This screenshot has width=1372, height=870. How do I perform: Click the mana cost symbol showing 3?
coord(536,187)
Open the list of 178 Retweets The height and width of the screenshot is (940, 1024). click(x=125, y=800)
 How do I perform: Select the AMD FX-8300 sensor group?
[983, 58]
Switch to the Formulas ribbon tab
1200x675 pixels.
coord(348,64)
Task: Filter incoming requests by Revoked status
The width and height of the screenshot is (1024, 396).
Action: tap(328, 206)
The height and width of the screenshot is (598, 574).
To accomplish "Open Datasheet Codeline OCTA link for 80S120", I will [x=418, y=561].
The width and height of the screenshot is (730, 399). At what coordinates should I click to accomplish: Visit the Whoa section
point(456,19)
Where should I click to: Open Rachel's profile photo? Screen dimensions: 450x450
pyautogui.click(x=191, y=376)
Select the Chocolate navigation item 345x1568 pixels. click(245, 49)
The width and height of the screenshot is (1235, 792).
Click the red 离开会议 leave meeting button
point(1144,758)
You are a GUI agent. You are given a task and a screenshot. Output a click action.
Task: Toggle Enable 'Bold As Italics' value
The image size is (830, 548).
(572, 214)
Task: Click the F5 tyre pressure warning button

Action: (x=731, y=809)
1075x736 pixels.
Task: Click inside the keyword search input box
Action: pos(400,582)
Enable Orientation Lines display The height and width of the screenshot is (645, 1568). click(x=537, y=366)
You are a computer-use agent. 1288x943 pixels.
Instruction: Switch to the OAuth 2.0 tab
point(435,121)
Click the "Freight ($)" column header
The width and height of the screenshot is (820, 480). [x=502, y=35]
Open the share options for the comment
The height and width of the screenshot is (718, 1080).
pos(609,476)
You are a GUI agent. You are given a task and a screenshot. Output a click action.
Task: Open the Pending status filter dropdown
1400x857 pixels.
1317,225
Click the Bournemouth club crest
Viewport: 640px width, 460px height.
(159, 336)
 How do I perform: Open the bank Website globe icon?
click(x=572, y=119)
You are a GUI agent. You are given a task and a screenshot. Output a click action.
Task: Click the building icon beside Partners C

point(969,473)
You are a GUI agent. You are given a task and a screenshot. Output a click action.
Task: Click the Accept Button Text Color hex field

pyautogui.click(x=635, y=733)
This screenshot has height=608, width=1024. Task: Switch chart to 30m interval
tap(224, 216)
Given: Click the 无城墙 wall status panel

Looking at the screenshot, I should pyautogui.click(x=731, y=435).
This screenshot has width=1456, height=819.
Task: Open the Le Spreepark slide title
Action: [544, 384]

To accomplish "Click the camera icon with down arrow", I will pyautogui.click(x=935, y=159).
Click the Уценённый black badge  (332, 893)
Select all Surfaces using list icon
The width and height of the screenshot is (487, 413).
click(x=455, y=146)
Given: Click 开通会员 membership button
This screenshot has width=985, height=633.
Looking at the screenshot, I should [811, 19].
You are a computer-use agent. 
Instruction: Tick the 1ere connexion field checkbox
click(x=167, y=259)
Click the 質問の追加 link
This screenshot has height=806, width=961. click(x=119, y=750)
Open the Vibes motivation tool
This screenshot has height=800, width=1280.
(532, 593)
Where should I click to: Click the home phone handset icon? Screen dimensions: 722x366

— Description of the task —
Read the listing above, then copy every line that includes the string "Enable".

— Exercise answer —
Task: Toggle Enable 'Bold As Italics' value
Enable Orientation Lines display The height and width of the screenshot is (645, 1568). click(x=537, y=366)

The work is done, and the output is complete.